Sample intervals in telemetry configuration

5 minutes read

We’ve got several similar questions recently about sample intervals in MDT configuration on IOS-XR routers. A basic MDT configuration is pretty clear and you can find a number of documents and posts explaining how to do it. But this is a minimum configuration and there are many additional features coming with new releases. The goal is this document is to explain how “sample-interval” works internally and options you have today.

Sample-interval overview

As a short reminder, “sample-interval” is used inside the subscription level within Model-Driven Telemetry configuration on an IOS-XR router:

   	
telemetry model-driven
  subscription SUB1
    sensor-group-id SGROUP1 sample-interval 10000
    destination-id DGROUP1

The general meaning is how fast you want configured sensor-path (the defined data) to be pushed out of the box. But how does this work internally?

Here is a simple schematic view of how “sample-interval” works:

Let’s say that at To your configuration was applied and the first collection just started. The collection by itself needs some time to gather information and put it on the wire. Define this period of time as Tc.
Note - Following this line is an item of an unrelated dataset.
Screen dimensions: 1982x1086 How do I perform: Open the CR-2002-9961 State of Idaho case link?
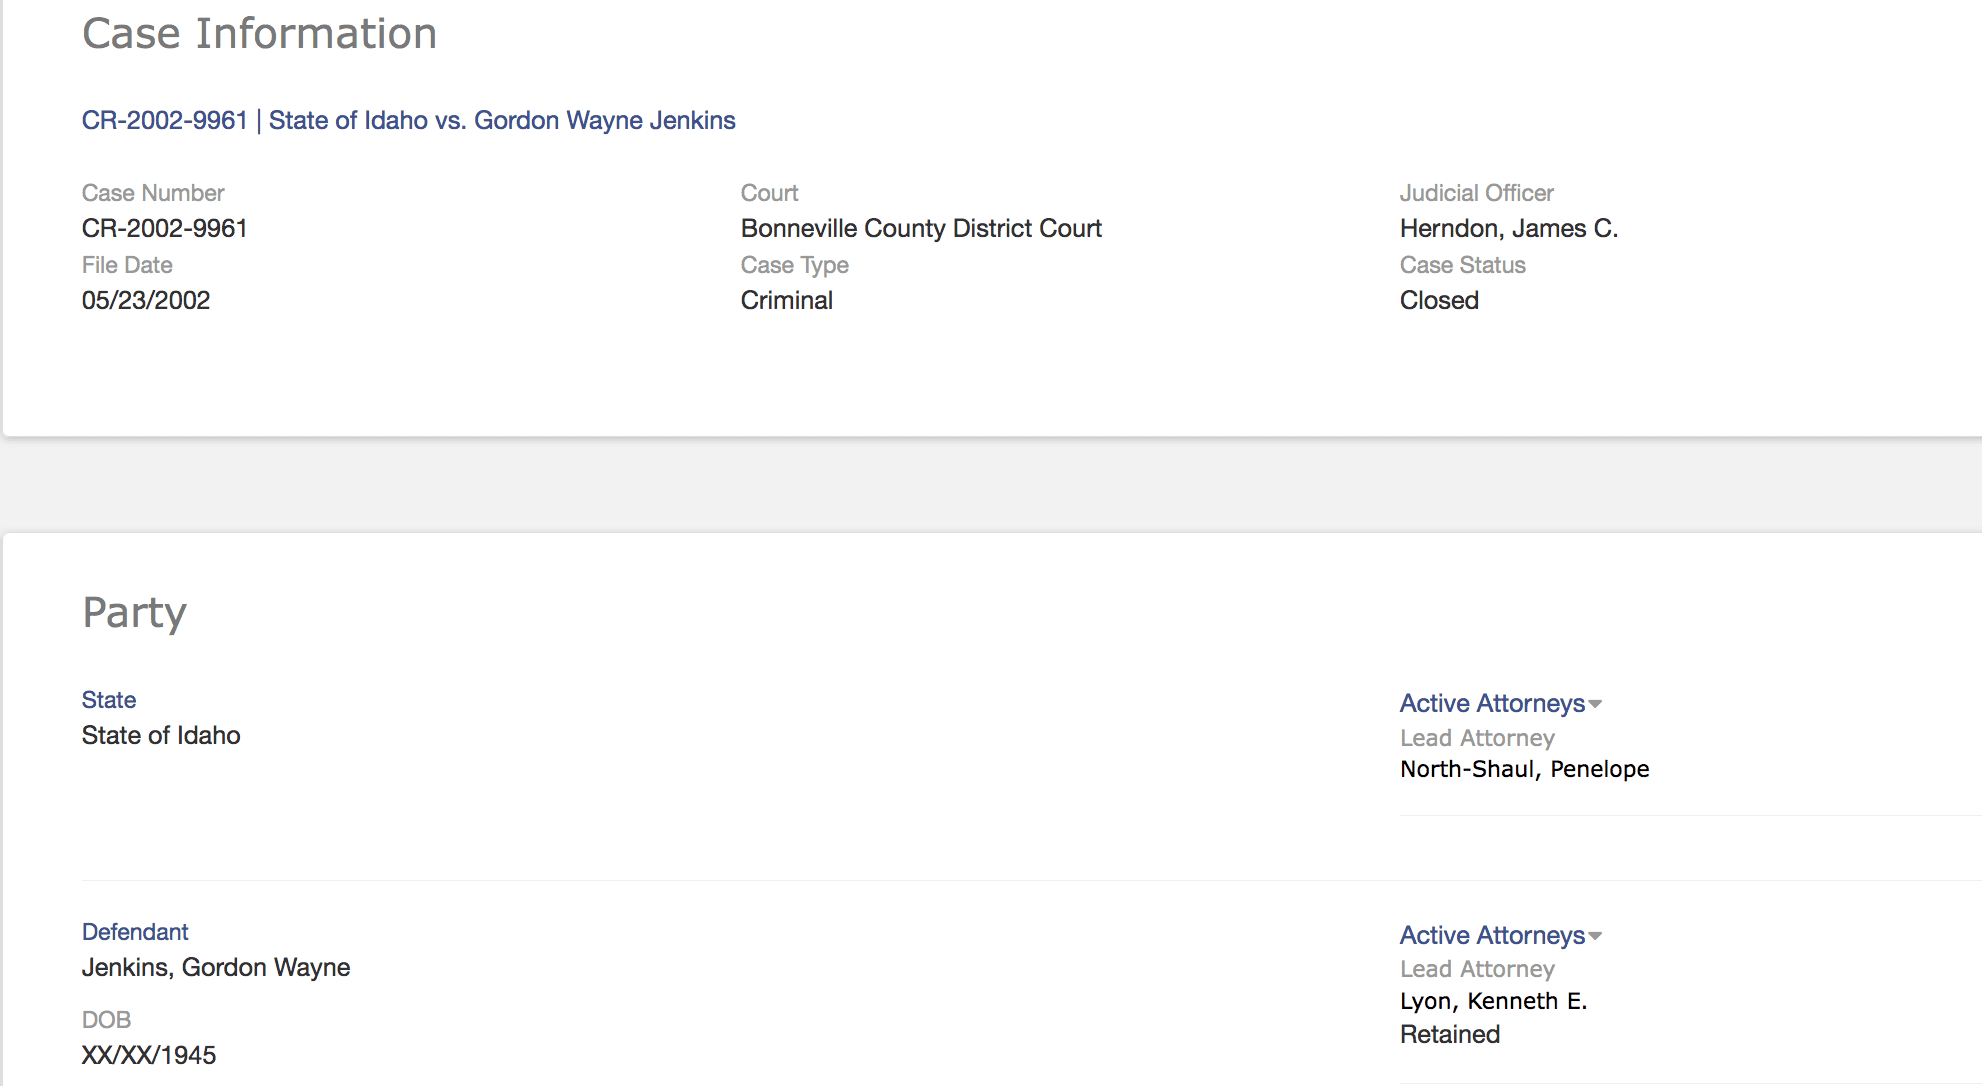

Going this way, at [To + Tc] moment your system will be ready to start counting down your configured “sample-interval” [Ts]. Your next collection will start its internal calls right after [To + Tc + Ts], or, speaking more general, instead of having your configured amount of time, you will observe total time of the collection plus the “sample-interval” itself.

You can feel that behavior analyzing the logs on your collector. In the example below “sample-interval” was configured to be 20 seconds (20000 msec):


{'collection_id': 150, 'node_id_str': 'R1', 'msg_timestamp': 1511451973975, 'collection_start_time': 1511451973975, 'collection_end_time': 1511451974094, 'encoding_path': 'Cisco-IOS-XR-infra-statsd-oper:infra-statistics/interfaces/interface/latest/protocols/protocol', 'subscription_id_str': 'sub_testsampleinterval'}
 
{'collection_id': 151, 'node_id_str': 'R1', 'msg_timestamp': 1511451994094, 'collection_start_time': 1511451994094, 'collection_end_time': 1511451994209, 'encoding_path': 'Cisco-IOS-XR-infra-statsd-oper:infra-statistics/interfaces/interface/latest/protocols/protocol', 'subscription_id_str': 'sub_ testsampleinterval'}

If you do a simple math with the “msg_timestamp” values from both entries you will find out, that the difference is 20119 (msec). This number is slightly bigger than the configured “sample-interval”, so, let’s find out the time needed for the first collection by subtracting “collection_start_time” from “collection_end_time”. The difference is exactly 119 (msec). This simple exercise confirms the behavior explained above.

Strict-timer overview

Starting with IOS-XR 6.2.2 you can add a “strict-timer” command under the subscription:

   	
telemetry model-driven
  subscription SUB1
    sensor-group-id SGROUP1 sample-interval 10000
    sensor-group-id SGROUP1 strict-timer
    destination-id DGROUP1

This command is not used alone, but together with “sample-interval”. The question comes, how does this influence our behavior?

Let’s have a look at this picture:

The system starts at the same To , when you got your configuration applied. The collection needs the same amount of time, Tc. But instead of waiting for the [T0 + TC] moment your router will start counting down your configured “sample-interval” right at the moment To. This way, your next collection will start exactly at [To + Ts], or, using other words, the next collection will happen exactly when you expect it to start (according to the configured “sample-interval”).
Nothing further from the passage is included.